本格焼酎とは

本格焼酎ができるまで

本格焼酎

はてなネコ
はてなネコ
焼酎はどうやってつくるのかニャ?
造り方はけっこう複雑です

こう見えても(どう見えているかわかりませんが)、わたくし、もと酒屋のオヤジです。けっこう蔵元めぐりをして勉強したり、写真を撮りためたりしました。
そんな経験からボツボツ書いてます。

今回は焼酎の造り方について。

本格焼酎

 

焼酎造りの全体の流れ

黄金千貫芋焼酎に多く使われる黄金千貫

本格焼酎は、一般に次の工程によって造られます。

  1. 仕込みの前作業
  2. 一次仕込み
  3. 二次仕込み
  4. 蒸留
  5. 濾過・貯蔵・調合
  6. 出荷

 

仕込みの前作業

製麹機原料と麹を混ぜ合わせる製麹機

仕込みの前に麹(こうじ)をつくります。

まず、原料を洗い、蒸します。蒸しあがった原料を適度な温度になるまで冷やし、麹菌を植え付け、繁殖させます。こうしてできたものを麹と呼びます。

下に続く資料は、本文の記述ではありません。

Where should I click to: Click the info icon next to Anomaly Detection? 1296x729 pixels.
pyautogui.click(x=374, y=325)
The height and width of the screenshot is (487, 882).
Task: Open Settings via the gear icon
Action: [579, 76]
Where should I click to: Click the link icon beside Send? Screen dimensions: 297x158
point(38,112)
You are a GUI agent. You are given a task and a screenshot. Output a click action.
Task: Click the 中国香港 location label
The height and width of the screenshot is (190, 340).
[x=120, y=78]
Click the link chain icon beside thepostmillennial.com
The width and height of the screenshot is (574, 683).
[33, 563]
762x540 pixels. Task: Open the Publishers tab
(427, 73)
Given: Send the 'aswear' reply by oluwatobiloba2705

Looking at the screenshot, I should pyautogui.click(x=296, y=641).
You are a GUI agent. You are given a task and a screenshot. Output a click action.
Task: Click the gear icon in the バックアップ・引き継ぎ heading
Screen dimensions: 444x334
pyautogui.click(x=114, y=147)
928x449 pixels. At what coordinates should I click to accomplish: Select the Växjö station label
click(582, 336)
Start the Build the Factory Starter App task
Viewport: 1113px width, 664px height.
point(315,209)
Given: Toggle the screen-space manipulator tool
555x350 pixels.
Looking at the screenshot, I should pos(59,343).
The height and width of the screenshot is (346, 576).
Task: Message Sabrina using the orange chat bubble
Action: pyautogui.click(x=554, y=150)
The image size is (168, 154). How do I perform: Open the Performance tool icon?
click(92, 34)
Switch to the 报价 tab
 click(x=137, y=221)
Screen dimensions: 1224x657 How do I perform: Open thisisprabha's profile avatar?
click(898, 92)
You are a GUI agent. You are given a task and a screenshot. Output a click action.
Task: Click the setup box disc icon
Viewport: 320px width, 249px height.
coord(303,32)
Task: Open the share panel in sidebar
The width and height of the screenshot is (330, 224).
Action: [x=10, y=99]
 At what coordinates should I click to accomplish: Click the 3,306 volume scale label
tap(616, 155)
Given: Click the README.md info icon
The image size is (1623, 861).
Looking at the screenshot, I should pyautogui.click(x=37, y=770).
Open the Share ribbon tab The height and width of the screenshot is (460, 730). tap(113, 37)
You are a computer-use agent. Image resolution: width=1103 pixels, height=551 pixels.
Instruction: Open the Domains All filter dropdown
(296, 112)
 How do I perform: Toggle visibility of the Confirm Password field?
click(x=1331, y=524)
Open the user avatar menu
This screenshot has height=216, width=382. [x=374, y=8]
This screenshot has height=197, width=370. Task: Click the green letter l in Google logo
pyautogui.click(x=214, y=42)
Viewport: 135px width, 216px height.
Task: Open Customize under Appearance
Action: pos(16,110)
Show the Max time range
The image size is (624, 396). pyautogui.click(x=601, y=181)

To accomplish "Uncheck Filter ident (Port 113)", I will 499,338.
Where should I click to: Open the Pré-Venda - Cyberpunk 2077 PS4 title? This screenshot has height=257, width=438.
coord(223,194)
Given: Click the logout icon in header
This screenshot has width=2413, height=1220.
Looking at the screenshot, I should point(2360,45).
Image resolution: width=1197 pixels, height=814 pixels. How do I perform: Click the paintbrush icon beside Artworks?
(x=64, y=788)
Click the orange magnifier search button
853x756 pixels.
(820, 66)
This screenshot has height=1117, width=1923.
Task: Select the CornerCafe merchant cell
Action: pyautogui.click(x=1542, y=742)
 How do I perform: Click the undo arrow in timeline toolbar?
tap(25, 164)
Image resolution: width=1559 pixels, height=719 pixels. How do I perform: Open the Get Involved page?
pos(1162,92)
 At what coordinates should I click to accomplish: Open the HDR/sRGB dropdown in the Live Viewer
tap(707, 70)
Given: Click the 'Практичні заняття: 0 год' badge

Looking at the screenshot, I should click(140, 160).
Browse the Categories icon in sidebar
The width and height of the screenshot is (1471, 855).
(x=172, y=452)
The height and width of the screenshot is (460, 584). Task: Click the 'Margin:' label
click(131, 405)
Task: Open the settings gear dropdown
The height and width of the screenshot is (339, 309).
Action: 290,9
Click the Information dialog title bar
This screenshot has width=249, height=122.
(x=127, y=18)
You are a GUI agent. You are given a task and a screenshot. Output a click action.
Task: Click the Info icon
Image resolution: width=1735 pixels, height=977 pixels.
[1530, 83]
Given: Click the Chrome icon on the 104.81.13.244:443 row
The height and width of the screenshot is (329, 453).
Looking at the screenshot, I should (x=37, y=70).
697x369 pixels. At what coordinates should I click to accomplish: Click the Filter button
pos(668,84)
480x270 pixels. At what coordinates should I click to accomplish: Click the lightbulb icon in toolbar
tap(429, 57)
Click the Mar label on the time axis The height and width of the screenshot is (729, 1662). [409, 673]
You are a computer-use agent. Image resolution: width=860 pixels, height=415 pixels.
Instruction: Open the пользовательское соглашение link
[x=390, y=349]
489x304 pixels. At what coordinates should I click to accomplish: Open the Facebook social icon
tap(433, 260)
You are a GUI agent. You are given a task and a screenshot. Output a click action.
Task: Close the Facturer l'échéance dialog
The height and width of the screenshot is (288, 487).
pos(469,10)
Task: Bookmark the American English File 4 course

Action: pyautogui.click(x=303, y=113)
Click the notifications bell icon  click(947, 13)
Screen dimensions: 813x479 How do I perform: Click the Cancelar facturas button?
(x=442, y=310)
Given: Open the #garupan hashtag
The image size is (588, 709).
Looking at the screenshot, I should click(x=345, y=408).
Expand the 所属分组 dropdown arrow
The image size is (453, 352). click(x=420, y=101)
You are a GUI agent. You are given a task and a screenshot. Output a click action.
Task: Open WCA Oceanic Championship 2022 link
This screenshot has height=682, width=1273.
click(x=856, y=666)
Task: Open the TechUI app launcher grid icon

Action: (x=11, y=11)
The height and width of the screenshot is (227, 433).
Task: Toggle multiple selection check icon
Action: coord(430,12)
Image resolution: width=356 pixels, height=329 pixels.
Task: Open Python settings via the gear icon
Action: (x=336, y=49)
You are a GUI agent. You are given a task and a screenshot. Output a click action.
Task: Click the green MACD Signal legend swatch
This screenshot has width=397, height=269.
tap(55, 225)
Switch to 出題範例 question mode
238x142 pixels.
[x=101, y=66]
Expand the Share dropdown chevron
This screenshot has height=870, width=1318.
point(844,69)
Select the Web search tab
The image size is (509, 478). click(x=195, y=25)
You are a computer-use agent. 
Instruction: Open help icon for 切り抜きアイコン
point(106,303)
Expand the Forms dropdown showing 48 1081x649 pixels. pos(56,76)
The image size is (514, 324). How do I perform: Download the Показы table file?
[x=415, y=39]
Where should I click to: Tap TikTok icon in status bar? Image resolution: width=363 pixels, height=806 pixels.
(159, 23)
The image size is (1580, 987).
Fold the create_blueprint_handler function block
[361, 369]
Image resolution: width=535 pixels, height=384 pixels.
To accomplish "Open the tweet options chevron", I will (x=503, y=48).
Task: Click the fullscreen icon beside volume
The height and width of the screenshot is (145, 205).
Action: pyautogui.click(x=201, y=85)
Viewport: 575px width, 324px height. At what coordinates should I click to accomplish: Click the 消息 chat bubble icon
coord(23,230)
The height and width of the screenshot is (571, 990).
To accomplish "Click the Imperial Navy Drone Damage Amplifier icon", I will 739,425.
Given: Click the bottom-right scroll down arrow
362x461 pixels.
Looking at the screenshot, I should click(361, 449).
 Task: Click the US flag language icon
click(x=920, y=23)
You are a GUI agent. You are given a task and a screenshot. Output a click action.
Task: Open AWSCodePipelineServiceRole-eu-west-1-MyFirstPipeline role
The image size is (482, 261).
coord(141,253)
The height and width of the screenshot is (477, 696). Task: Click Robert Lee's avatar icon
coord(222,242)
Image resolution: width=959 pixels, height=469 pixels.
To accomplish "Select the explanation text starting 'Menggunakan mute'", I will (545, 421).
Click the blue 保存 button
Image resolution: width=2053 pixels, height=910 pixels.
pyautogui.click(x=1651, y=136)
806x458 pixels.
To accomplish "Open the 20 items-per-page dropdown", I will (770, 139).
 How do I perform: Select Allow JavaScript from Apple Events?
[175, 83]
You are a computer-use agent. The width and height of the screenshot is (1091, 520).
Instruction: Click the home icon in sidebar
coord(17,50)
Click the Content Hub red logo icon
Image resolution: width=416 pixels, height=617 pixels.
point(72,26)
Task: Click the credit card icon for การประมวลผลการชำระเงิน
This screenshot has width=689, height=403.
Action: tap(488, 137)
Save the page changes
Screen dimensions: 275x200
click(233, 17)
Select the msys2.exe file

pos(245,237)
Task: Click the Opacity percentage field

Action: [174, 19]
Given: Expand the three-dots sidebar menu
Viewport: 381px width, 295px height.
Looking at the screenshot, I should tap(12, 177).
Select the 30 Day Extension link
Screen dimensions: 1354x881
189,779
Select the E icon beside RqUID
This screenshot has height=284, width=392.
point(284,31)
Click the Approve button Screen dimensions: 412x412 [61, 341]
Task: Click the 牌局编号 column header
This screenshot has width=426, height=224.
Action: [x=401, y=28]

この原料は、米であることが多いのですが、麦・芋など他の原料を使うこともあります。

麹室麹を手造りで造る麹室

麹をつくる作業は、杜氏にとって腕のみせどころであり、酒質は麹の良し悪しに大きく左右されます。

本格焼酎

 

一次仕込み (4~5日)

一時仕込み一時仕込み用の甕つぼ

焼酎の仕込みには、「一次仕込み」と「二次仕込み」があります。

一次仕込みは、育てた麹に水と酵母を加え、発酵させて「一次もろみ」を造る工程です。 麹の酸で一次もろみは強い酸性となり、二次もろみが腐るのを防ぎます。

「一次もろみ」のことを「酒母」と呼ぶこともあります。

 

二次仕込み (約10日間)

二次仕込み二次仕込み用タンク

「一次仕込み」で出来た一次もろみに、水と、水洗い後蒸した主原料とを加え、糖化と発酵を進めます。

この主原料によって、焼酎の種類が決まります。たとえば、一次仕込みで米麹を発酵させ、二次仕込みでさつま芋を加えた場合はいも焼酎となります。

この二次仕込みで、大量のアルコールが作り出されます。

なお、泡盛は一次仕込みのみで、二次仕込みは行いません。

本格焼酎

 

蒸留

蒸留器蒸留器

出来上がったもろみを蒸留器にて蒸留・冷却し、アルコール分および他の揮発成分を取り出します。

 

濾過・貯蔵・調合

濾過

蒸留した焼酎の原酒には、フーゼル油と呼ばれる油分や雑味の原因となる成分が含まれており、これを取り除く工程を濾過といいます。

貯蔵

貯蔵タンク貯蔵タンク

本格焼酎は、通常、一定期間貯蔵し、熟成させてから出荷されます。貯蔵することにより、初期段階の刺激味などが取り除かれ、また、様々な化学変化によって、味わいにまろやかさと深みが加わります。

調合

調合とは、原酒に水を加えてアルコール度数を調節したり、複数の原酒をブレンドして、新しい味わい・風味を造り出すことです。

調合を行うブレンダーと呼ばれる人のウデによって、本格焼酎は、それぞれの銘柄の味が造られます。また、製造年によって変わることのない、安定した味を維持することもブレンダーの役割です。

本格焼酎

 

出荷

この後、通常3~6か月貯蔵してびん詰めし、出荷となります。あまり貯蔵しないものを「蒸留したて」として出荷するもの、1年以上貯蔵して「長期貯蔵」として出荷するものなどがあります。
3年以上貯蔵したものは「古酒」と呼ばれます。